Anche a fondo valle il freddo si è fatto sentire. I camini delle case hanno fumato per tutto il giorno  come in piena stagione invernale. Accesi anche i caloriferi degli uffici pubblici. Nel centro storico di San Fedele tutti in giro con piumini e cappotti. Indietro anche la fioritura dei giardini. Pochi  i boccioli di rose nelle aiuole, mentre le gemme degli alberi e di piante tipiche del territorio come il maggiociondolo e la rosa selvatica fanno fatica a spuntare, mentre per poter assaggiare le primizie dell'orto bisogna pazientare ancora alcune settimane.

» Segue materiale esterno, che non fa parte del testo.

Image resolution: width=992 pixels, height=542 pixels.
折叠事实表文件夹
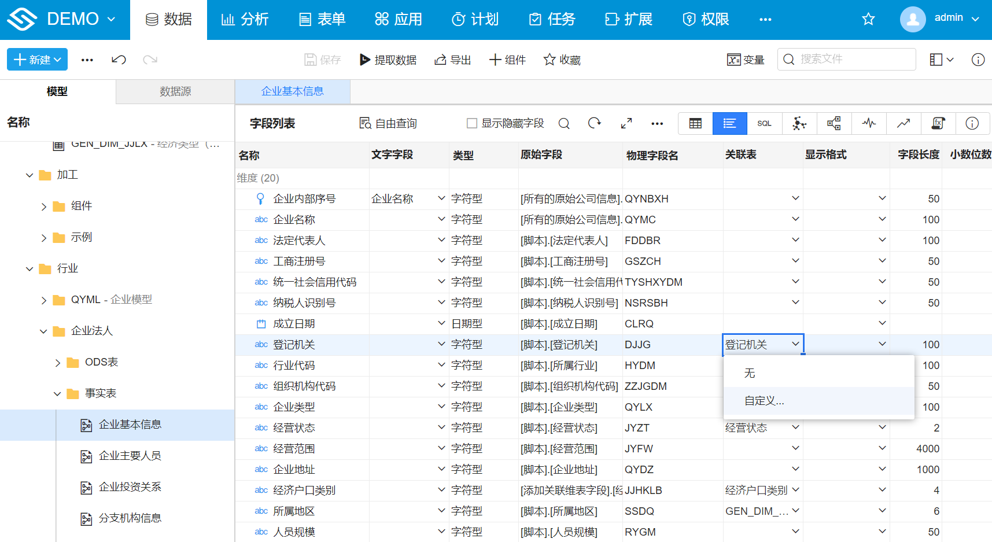coord(57,393)
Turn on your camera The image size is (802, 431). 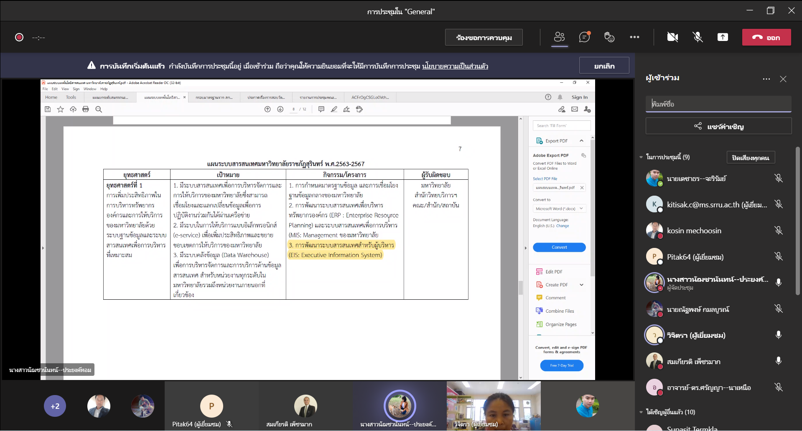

A soffrire in questo clima non sono solo le piante, ma anche gli animali al pascolo che in questi giorni sono rientrati in stalla. A rilento la transumanza, scoraggiata dal freddo.  Con il freddo diminuisce persino  la produzione di latte . Difficoltà  tra i pochi apicoltori rimasti in Valle d'Intelvi: con questo freddo le api sono costrette a rimanere rintanate negli alveari.